It usually doesn't matter all that much whether you take the next-to-last or
the third from last, it all performs pretty similarly. If you're doing
transfer to a task that's very dissimilar from the pretraining task, I think
it can sometimes be helpful to take the first dense layer after the
convolutional layers instead, but I can't seem to find the paper where I
remember reading that, so take it with a grain of salt.

> When doing quick iterations, I assume the images in the data set have been
> run through the big net as a preparation step?

Yep. (And, crucially, you don't have to run them through again every
iteration.)

> And the inputs to the net you're training is the features? Does the new net
> always only need 1 layer?

Yeah, you take the activations of the late layer of the pretrained net and use
them as the input features to the new model you're training. The new model
you're training can be as complicated as you like, but usually a simple linear
model performs great.

> What are some examples of where this worked well (except for the flowers
> mentioned in the article)?

The first paper in the post
([https://arxiv.org/abs/1403.6382](https://arxiv.org/abs/1403.6382)) covers
about a dozen different tasks.

------
mikekchar
It's hard to ask my question without sounding a bit naive :-) Back in the
early nineties I did some work with convoluted neural nets, except that at
that time we didn't call them "convoluted". They were just the neural nets
that were not provably uninteresting :-) My biggest problem was that I didn't
have enough hardware and so I put that kind of stuff on a shelf waiting for
hardware to improve (which it did, but I never got back to that shelf).
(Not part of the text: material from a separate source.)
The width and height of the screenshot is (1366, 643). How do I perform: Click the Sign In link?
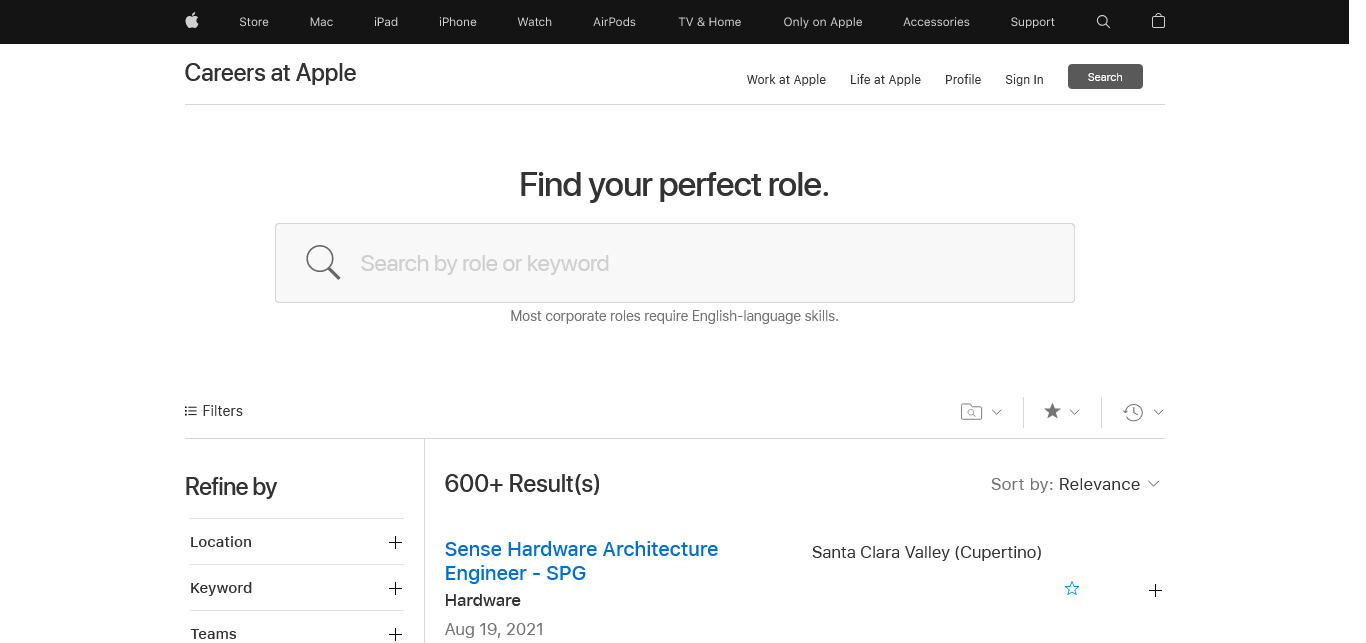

What I find a bit strange is the excitement that's going on. I find a lot of
these results pretty expected. Or at least this is what _I_ and anybody I
talked to at the time seemed to think would happen. Of course, the thing about
science is that sometimes you have to do the boring work of seeing if it does,
indeed, work like that. So while I've been glancing sidelong at the ML work
going on, it's been mostly a checklist of "Oh cool. So it _does_ work. I'm
glad".

The excitement has really been catching me off guard, though. It's as if
nobody else expected it to work like this. This in turn makes me wonder if I'm
being stupidly naive. Normally I find when somebody thinks, "Oh it was
obvious" it's because they had an oversimplified view of it and it just
happened to superficially match with reality. I suspect that's the case with
me :-)

For those doing research in the area (and I know there are some people here),
what have been the biggest discoveries/hurdles that we've overcome in the last
20 or 30 years? In retrospect, what were the biggest worries you had in terms
of wondering if it would work the way you thought it might? Going forward,
what are the most obvious hurdles that, if they don't work out might slow down
or halt our progression?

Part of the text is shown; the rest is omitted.